Ports that should also be checked for are :
- SSH port 22
- RDP port 3389
- Oracle ports 1521 or 2483
- MySQL port 3306
- Postgres port 5432
- MongoDB ports 27017 and 27018
- Cassandra ports 7199 or 9160 or 8888
- Memcached port 11211
- FTP ports 20 or 21
- Kafka port 9092
- Telnet port 23
- SQL Server ports 1433 or 1444
- Redis port 6379
- Elasticsearch/Kibana ports 9200 and 9300 or others as configured
These should trigger a critical alert and warrant immediate action.
Frankly, IN MY OPINION, only two ports may need to be open to 0/0. They are 80 and 443, and most times, I’m not sure about 80 being required.
Check 3.11 Ensure a log metric filter and alarm exist for changes to Network Access Control Lists (NACL); this is quite similar to check 3.4., the CIS Benchmark calls out the following events to filter for:
- CreateNetworkAcl
- CreateNetworkAclEntry
- DeleteNetworkAcl
- DeleteNetworkAclEntry
- ReplaceNetworkAclEntry
- ReplaceNetworkAclAssociation
Sample Wazuh rules might follow the template above in check 3.4. In my experience, NACLS do not change frequently, so any alerts for these should be reviewed promptly.
Check 3.12 Ensure a log metric filter and alarm exist for changes to network gateways; this is quite similar to check 3.4., the CIS Benchmark calls out the following events to filter for:
- CreateCustomerGateway
- DeleteCustomerGateway
- AttachInternetGateway
- CreateInternetGateway
- DeleteInternetGateway
- DetachInternetGateway
Sample Wazuh rules might follow the template above in check 3.4. In my experience, network gateways do not change frequently, so any alerts for these should be reviewed promptly.
Check 3.13 Ensure a log metric filter and alarm exist for route table changes; this is quite similar to check 3.4., the CIS Benchmark calls out the following events to filter for:
- CreateRoute
- CreateRouteTable
- ReplaceRoute
- ReplaceRouteTableAssociation
- DeleteRouteTable
- DeleteRoute
- DisassociateRouteTable
Sample Wazuh rules might follow the template above in check 3.4. In my experience, route tables change infrequently, so any alerts for these should be reviewed promptly.

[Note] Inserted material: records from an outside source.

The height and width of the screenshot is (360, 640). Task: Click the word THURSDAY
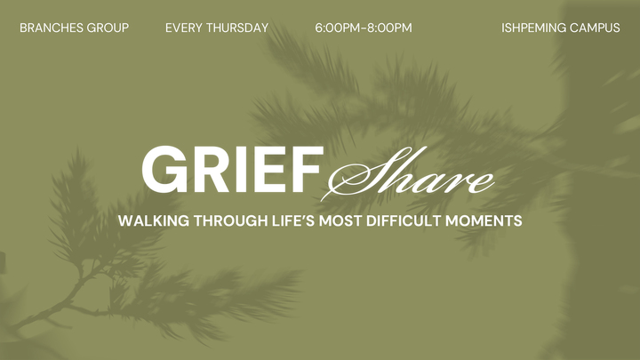(237, 28)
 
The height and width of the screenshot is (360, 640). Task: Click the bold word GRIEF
(232, 170)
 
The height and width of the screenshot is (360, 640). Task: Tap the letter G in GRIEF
(164, 170)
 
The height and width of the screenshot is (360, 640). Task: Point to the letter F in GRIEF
(308, 170)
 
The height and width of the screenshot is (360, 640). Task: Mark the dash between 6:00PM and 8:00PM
(364, 28)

Check 3.14 Ensure a log metric filter and alarm exist for VPC changes; this is quite similar to check 3.4., the CIS Benchmark calls out the following events to filter for:
- CreateVpc
- DeleteVpc
- ModifyVpcAttribute
- AcceptVpcPeeringConnection
- CreateVpcPeeringConnection
- DeleteVpcPeeringConnection
- RejectVpcPeeringConnection
- AttachClassicLinkVpc
- DetachClassicLinkVpc
- DisableVpcClassicLink
- EnableVpcClassicLink
Sample Wazuh rules might follow the template above in check 3.4. In my experience, VPCs change infrequently, so any alerts for these should be reviewed promptly.
The Wazuh Rule Template in check 34 is a fairly blunt instrument, and at some point (probably in a Wazuh Rules Post), we will discuss doing this more elegantly, but for now, this serves the need. (The Code Critics out there can stop laughing; otherwise, you might get pasta sauce on your monogrammed shirt.)
This little missive has been a bit longer than I had anticipated and a bit more annoying; I swear I could have put together an emacs macro to write 80% of this, but we did cover a lot of ground and start to introduce Wazuh basic rules and Wazuh chained rules, so it was well worth the time to write. And I hope it was well worth your time to read.
We’ll be back with part 4, part x, and a summary post to round up this series.